BERLIN, March 15 (Reuters) - Germany plans to gradually increase state spending until 2021 without net new debt, sticking to its goal of running a balanced budget despite international calls to hike investment in infrastructure and defence more strongly.

Chancellor Angela Merkel’s cabinet on Wednesday passed the preliminary framework for the 2018 federal budget and its fiscal plans through to 2021 as suggested by Finance Minister Wolfgang Schaeuble, government sources said.

According to the plans seen by Reuters, Germany will boost overall spending by 1.9 percent to 335.5 billion euros in 2018, with the extra money going mainly to fund refugee integration, development aid, defence and domestic security.

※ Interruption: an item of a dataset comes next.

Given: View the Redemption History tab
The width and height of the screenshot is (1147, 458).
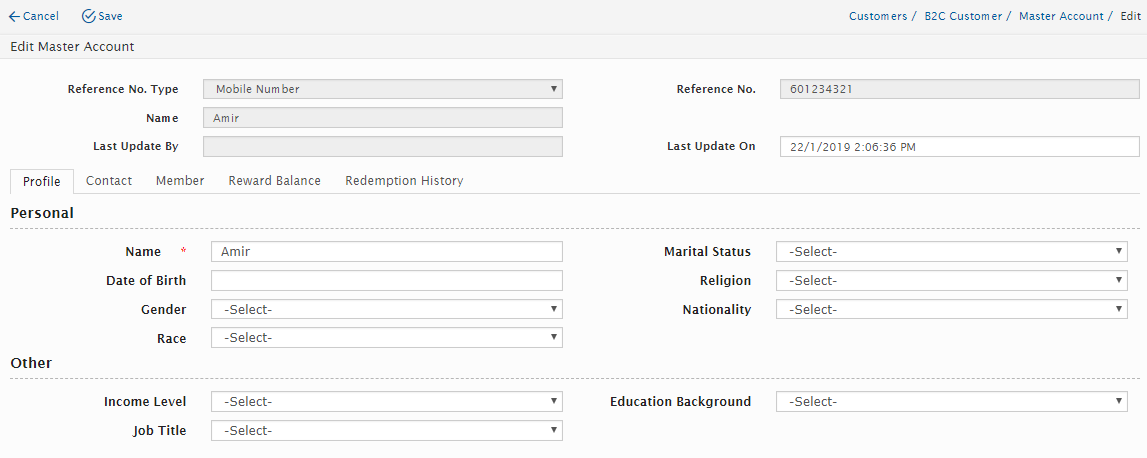Looking at the screenshot, I should (x=404, y=181).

Defence spending, which was 35.13 billion euros in 2016, will rise to 38.45 billion euros in 2018, under the plans - a figure that is projected to represent 1.23 percent of output.

U.S. President Donald Trump has called on Germany and other NATO members to accelerate efforts to meet the alliance’s target of spending 2 percent of economic output on defence.

Public investment will edge down to 35.7 billion euros next year from 36.1 billion euros in 2017 before bouncing back to 36.2 billion euros in 2019, according to the plans.

From 2019-2021, the federal government aims to raise overall spending by an additional 20 billion euros to 355.6 billion euros.

With tax revenues expected to keep rising and borrowing costs to remain low, the cabinet’s budget framework does not foresee the need for net new borrowing until 2021.

The cabinet is expected to approve the draft budget for 2018 and the mid-term fiscal plans on June 28.

Germany is heading into a closely contested federal election in September. A leftist coalition government led by the centre-left Social Democrats could put a bigger emphasis on investment.